As with many things I have the absolute best intentions of doing, the task falls to the bottom of my list, a list cluttered with work commitments, school deadlines, and errands. No rest for the weary when your thesis is due in a few months. I can't say I forgot about writing my cousin, because I didn't; I simply took no action.

Months later, on Christmas break I collect a thick padded envelope from my P.O. box. The return address is Massachusetts. Elaine.

My husband watches with interest as I tear open the packaging the moment I climb into the truck. Inside I find a perfect-bound book titled Marvelous Peggy: the poetry of Muriel Hembrough. The black and white photograph on the cover appears circa 1955, Peggy seated on a lawn, legs folded to the side, boldly engaging the camera with a smile on her lips and a twinkle in her eye as if to say "So?"
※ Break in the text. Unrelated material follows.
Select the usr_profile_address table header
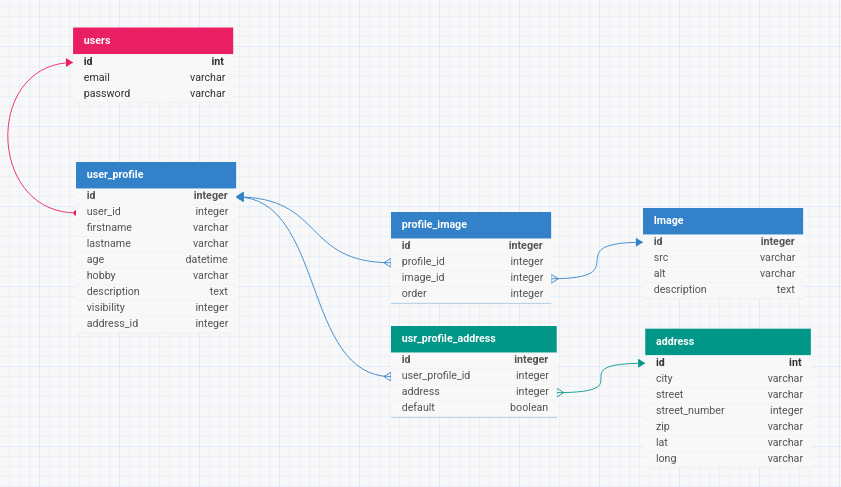click(473, 338)
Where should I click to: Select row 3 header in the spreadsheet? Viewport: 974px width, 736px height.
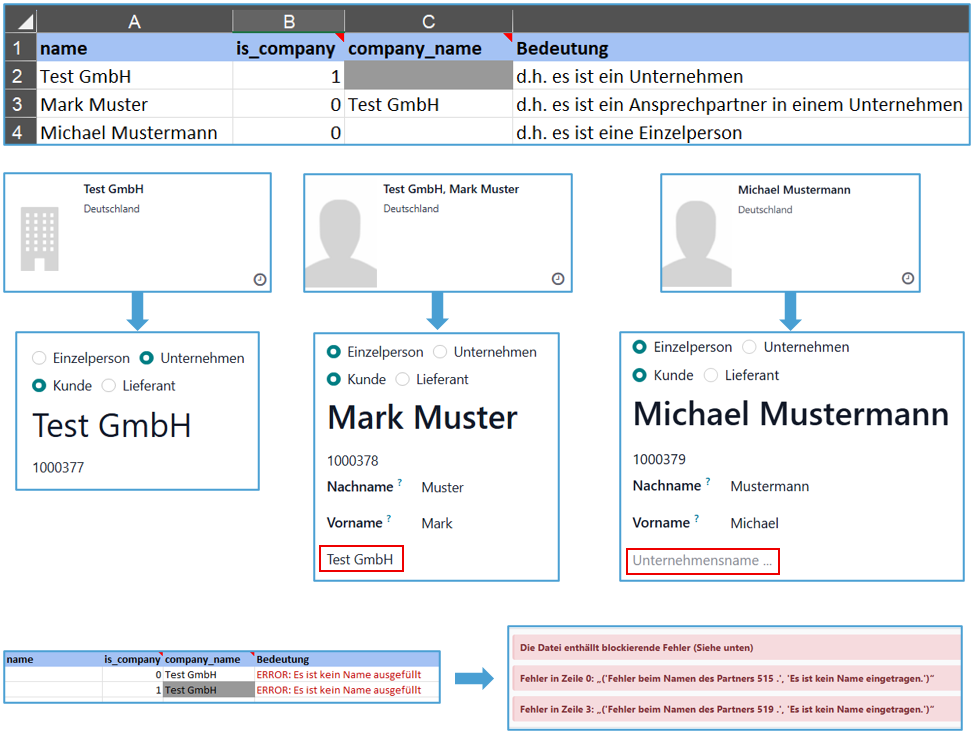[17, 104]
The inside cover inscription reads:  “Auntie Peggy left us a rich legacy of poetry and I’m grateful to have discovered it written down after her passing.  It was like finding hidden treasure.  In putting this book together, I’ve tried to stay true to her spelling and punctuation. …Thank you Marvelous Peggy.”  The signature was my cousin Elaine’s.

I open the book to find pages filled with verses my aunt penned over her lifetime, most of the poems untitled.  Interspersed with amateur photographs of everything and everyone she loved.  Elaine had compiled the book in memoriam, a work of art handled with deep love.
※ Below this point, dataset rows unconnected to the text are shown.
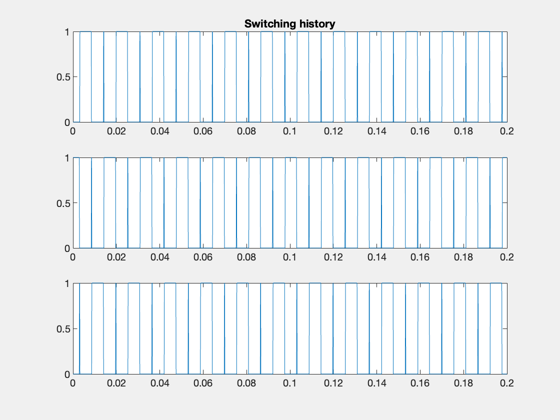Viewport: 560px width, 420px height.
Task: Click the 0.12 x-axis tick under third subplot
Action: pyautogui.click(x=333, y=383)
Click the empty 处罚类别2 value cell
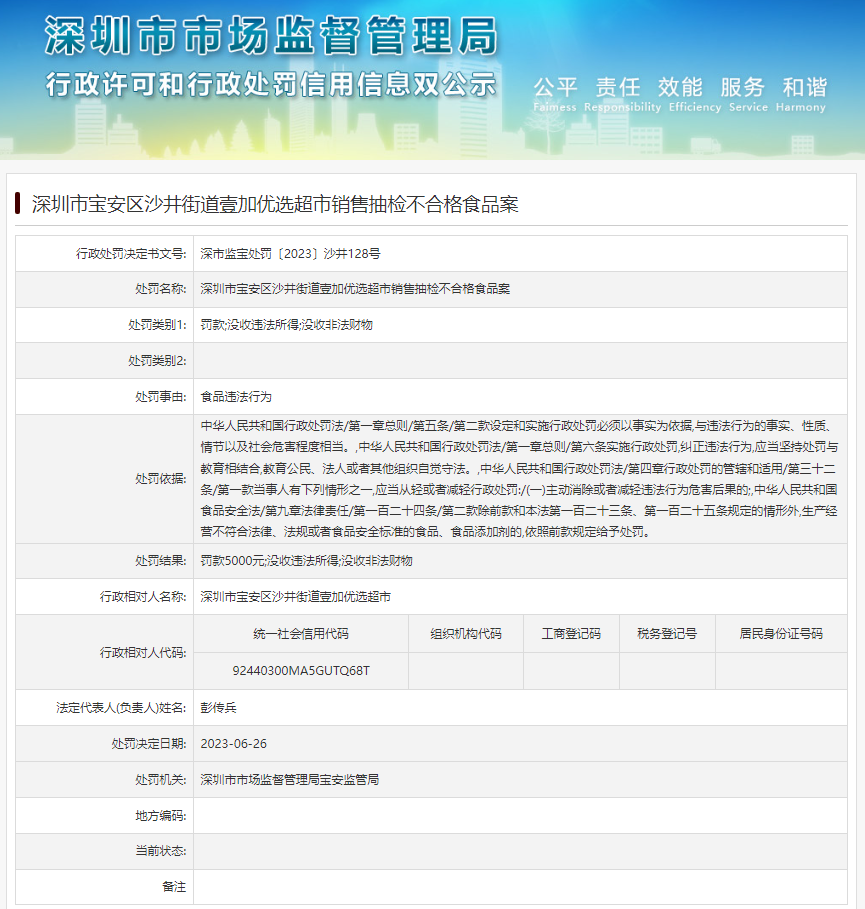Viewport: 865px width, 909px height. pyautogui.click(x=520, y=361)
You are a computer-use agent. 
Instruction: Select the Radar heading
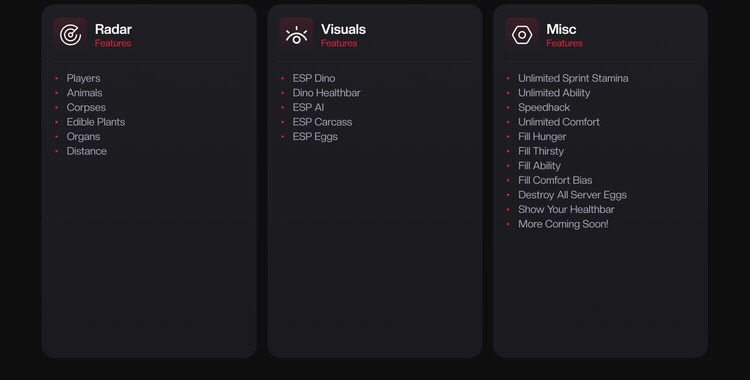pos(113,29)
I pause on a page where I see the word dreams.

"My dreams are much a part of me A respite from reality A depot where a waiting train Transports my all from plain to plain A launching pad from which to soar To heights I never reached before A port, a pier, a ship to wheel To roam the realm of the unreal A cast of sorts - a cast uniqueHere's where I find the ones I seek..."

—Muriel (Auntie Peggy) Hembrough Marvelous Peggy: the Poetry of Muriel Hembrough

 

I wonder whether Peggy had been visiting Elaine in her dreams too. 

Two pages later, the word nomad catches my attention and I read a poem that makes me wonder where Peggy’s inspiration might have come from.  Whether the poem describes herself or her mother, my grandmother, or someone else she knew.

“She is that restless nomad following the sun

A wanderer in quest of rainbows when the storm is done

She looks and finds beauty in the scheme of things

She is herself the beauty rising up on unclipped wings

She has a hunger no feasting can erase

The joy of existence in her time and place

She is the earthling who left her easy chair

To seek the wonders of the world everywhere

Still the restless Bedouin straining against the bars

She’s high above the firmament in the company of stars”

—Muriel (Auntie Peggy) Hembrough

Marvelous Peggy: the Poetry of Muriel Hembrough

 

I slide the book back into the shredded packaging and wipe the tears from the corners of my eyes. Better to read it later when I’m alone and can ponder this gift, this legacy, this beautiful tribute, when I can imagine my aunt's lilting voice in each poem's cadence. I vow to email Elaine as soon as I get home to tell her I received her package, to express how grateful I am she thought to send me a copy.  

"Everything okay?" My husband’s voice coaxes me into the present as he guides our truck down the snowy highway.

"Yes." I hug the book to my chest. "It's from my cousin." My voice cracks and I fall silent.

He glances at me out of the corner of his eye, one of those spousal looks that encourage explanation.

I struggle to find words.  “It’s just…I’m surprised is all.” 

Someday I'll need to find the courage to tell Elaine my coffee-with-Peggy dream.  What are the chances she won’t think I’m too loony?



BIO

Jesse Devyn Crowe (www.jessedevyncrowe.com) shares a home with her fisherman husband and an adventurous Labrador Retriever at the edge of the grid where she can see the stars.  A Pushcart Prize nominee, Jesse's creative work has appeared in Minerva Rising, miniskirt magazine, Anti-Heroin Chic and The Weight of Motherhood anthology.